> _Work order_
From the records, report how many lines hold the word "computer", with the number as the sole reply.

[Pixel coordinate grounding data]
-=-=-=-=-
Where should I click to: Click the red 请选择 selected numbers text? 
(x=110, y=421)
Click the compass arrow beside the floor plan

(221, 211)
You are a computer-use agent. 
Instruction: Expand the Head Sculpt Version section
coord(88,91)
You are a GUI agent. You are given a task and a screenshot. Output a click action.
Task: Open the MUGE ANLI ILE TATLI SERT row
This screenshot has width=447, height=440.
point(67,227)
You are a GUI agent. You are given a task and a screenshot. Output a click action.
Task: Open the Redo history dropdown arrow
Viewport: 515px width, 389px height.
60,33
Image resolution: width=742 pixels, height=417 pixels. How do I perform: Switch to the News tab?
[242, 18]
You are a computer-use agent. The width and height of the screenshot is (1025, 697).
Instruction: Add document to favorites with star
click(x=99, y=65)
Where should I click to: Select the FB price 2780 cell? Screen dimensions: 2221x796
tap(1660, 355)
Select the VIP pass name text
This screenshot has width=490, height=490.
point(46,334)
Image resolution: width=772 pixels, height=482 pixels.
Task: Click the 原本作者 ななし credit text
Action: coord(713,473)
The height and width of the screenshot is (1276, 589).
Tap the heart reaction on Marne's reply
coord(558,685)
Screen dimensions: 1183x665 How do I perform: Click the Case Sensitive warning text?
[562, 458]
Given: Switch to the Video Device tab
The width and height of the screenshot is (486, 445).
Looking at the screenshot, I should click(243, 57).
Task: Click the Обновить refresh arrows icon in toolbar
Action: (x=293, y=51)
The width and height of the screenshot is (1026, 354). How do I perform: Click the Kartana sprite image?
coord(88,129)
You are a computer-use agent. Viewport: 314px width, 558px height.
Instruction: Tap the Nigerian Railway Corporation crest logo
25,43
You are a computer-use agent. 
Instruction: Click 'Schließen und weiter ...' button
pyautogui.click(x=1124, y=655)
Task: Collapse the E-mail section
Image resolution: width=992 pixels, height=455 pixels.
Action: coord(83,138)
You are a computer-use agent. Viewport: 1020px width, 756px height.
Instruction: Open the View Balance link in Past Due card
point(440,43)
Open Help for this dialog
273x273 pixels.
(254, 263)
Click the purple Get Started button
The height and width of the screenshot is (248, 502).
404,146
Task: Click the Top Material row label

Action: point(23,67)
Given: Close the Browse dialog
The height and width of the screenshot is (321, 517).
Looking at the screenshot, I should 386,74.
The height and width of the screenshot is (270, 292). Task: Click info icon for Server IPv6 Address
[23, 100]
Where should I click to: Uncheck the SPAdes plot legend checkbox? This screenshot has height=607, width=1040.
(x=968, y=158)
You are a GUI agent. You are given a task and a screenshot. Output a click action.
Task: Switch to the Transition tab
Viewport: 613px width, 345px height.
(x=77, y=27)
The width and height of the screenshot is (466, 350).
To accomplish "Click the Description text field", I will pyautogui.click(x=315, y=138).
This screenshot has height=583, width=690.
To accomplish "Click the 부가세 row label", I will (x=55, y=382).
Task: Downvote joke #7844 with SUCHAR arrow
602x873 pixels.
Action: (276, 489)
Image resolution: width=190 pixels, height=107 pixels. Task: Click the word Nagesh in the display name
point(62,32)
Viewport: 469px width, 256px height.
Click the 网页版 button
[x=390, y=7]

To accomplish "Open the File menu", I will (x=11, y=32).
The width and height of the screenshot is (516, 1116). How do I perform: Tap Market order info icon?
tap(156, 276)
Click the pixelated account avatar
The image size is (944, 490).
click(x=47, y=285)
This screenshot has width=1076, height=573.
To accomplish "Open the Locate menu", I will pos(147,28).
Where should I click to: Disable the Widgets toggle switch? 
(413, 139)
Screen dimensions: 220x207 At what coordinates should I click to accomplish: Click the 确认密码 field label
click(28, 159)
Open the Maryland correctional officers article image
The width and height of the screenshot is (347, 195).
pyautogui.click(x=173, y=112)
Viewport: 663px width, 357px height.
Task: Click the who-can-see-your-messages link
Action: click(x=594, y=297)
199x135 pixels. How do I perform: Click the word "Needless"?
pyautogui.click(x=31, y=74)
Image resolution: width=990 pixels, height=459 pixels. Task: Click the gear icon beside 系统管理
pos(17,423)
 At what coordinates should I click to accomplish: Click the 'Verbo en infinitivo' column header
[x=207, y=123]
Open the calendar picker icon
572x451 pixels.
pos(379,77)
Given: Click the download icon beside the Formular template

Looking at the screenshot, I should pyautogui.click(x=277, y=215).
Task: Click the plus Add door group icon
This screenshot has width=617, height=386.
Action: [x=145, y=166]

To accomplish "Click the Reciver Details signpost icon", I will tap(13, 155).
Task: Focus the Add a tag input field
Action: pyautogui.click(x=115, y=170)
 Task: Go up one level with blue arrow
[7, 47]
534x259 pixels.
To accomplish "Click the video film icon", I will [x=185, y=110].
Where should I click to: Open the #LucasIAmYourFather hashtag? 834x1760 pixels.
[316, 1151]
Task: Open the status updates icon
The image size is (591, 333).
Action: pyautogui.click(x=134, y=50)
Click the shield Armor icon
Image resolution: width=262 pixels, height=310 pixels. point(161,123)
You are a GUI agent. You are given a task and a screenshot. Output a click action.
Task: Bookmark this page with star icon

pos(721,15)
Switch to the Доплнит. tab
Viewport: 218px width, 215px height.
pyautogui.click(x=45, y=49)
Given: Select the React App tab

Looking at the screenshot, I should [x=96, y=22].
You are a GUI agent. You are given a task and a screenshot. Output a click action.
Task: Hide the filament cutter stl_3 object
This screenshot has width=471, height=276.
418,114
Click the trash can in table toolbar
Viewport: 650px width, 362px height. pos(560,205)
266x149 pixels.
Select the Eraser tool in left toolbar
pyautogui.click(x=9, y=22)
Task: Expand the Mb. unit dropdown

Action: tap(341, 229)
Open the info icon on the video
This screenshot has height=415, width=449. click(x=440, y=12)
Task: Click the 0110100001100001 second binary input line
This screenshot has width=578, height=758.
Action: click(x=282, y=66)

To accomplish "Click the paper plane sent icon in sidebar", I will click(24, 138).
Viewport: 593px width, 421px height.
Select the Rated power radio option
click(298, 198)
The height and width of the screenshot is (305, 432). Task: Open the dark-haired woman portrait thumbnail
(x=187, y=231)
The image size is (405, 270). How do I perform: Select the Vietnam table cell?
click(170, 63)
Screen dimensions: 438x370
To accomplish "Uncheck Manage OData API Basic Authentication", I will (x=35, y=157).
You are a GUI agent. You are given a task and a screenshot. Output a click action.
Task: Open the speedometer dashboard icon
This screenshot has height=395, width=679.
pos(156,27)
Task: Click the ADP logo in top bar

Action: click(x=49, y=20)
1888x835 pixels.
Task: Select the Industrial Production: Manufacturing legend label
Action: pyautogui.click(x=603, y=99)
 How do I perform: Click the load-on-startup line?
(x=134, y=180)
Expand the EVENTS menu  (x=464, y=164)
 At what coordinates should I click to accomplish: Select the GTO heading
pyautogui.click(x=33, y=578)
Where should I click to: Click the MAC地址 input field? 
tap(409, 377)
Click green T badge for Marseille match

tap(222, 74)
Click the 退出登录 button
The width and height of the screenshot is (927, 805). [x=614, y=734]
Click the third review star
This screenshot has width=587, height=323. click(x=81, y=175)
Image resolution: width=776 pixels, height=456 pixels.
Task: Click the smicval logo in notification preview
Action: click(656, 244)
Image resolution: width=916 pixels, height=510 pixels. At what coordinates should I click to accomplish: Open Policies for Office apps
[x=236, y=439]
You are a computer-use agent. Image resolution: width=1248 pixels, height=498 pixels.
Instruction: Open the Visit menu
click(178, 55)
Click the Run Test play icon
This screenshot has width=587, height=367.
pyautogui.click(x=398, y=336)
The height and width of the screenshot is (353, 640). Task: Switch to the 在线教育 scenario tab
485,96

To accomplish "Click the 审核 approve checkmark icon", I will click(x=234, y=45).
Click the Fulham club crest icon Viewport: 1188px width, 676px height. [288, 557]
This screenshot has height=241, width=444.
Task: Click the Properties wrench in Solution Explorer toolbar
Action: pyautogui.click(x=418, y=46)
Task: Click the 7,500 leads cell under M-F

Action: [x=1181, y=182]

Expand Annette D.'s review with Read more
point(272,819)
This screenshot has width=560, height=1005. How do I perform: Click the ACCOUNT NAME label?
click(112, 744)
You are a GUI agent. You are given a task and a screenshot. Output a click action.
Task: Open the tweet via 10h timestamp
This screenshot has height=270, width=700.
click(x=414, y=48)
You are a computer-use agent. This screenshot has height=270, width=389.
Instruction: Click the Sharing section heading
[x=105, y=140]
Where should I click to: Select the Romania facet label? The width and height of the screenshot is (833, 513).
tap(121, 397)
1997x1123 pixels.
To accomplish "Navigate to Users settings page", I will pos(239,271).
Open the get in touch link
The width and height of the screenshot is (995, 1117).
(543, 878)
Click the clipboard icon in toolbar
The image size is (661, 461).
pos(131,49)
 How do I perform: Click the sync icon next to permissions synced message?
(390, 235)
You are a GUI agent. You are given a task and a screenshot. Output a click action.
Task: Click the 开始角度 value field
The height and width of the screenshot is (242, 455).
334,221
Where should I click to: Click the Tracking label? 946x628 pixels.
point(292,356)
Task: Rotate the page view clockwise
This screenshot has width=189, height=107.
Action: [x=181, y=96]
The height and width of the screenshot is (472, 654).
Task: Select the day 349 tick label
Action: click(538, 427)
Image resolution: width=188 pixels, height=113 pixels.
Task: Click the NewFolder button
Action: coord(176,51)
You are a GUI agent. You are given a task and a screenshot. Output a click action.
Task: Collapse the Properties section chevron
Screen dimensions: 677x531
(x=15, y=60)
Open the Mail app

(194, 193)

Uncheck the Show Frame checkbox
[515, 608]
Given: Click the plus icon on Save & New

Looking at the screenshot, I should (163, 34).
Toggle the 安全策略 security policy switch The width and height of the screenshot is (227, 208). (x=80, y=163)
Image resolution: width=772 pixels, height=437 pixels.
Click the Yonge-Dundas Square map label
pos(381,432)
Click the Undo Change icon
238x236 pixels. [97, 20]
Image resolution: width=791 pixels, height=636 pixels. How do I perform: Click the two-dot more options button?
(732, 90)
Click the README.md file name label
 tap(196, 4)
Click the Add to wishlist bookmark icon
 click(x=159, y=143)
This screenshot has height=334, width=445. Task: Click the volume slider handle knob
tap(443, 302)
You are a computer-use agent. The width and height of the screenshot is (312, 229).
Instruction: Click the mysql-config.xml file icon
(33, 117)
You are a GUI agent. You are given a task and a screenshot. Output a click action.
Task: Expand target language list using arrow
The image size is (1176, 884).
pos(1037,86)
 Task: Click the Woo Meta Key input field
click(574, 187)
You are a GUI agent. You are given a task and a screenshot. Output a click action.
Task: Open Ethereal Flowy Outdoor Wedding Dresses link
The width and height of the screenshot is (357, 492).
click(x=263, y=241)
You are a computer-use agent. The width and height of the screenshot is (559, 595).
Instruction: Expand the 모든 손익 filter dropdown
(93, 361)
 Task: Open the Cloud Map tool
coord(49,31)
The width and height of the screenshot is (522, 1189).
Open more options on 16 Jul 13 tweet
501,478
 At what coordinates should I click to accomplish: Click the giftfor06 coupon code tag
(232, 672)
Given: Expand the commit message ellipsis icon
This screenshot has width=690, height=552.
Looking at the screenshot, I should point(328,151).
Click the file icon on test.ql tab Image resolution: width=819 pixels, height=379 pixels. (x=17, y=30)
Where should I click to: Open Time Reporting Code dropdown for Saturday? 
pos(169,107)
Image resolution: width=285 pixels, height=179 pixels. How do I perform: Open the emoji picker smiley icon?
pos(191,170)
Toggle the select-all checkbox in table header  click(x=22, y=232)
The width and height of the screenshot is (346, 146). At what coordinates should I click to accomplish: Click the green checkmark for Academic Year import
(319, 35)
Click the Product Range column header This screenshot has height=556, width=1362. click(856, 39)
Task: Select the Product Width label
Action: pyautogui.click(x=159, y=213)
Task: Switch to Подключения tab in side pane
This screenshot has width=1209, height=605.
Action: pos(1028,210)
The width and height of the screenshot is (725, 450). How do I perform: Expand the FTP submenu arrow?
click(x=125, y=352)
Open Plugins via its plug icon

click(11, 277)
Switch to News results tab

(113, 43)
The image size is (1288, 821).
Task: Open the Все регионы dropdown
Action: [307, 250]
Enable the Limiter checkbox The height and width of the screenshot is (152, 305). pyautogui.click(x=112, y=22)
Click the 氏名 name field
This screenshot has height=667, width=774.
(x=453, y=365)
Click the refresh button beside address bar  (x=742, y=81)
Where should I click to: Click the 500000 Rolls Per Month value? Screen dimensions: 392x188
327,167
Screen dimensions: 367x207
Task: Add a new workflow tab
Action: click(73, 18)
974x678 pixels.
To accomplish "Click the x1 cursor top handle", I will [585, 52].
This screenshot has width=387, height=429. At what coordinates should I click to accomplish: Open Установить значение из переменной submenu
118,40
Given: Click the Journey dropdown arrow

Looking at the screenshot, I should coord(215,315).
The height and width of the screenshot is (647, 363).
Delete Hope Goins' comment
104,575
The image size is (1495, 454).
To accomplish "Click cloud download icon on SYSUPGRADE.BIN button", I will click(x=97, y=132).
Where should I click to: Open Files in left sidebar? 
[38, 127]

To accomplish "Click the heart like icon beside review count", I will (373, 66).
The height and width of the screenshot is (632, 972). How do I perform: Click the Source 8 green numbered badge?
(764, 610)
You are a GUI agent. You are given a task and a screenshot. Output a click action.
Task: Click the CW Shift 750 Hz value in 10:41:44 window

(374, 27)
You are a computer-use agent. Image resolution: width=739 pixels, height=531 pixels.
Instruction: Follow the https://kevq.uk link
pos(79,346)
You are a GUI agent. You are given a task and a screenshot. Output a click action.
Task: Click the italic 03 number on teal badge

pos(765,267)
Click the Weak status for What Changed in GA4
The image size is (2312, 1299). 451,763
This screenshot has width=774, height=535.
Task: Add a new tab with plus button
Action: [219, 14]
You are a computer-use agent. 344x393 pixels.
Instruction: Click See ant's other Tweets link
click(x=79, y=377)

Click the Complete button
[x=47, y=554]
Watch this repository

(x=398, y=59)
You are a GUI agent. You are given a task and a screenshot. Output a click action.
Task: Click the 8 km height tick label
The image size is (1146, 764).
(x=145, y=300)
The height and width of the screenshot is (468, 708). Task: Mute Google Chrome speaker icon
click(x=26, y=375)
-=-=-=-=-
> _Response area_
11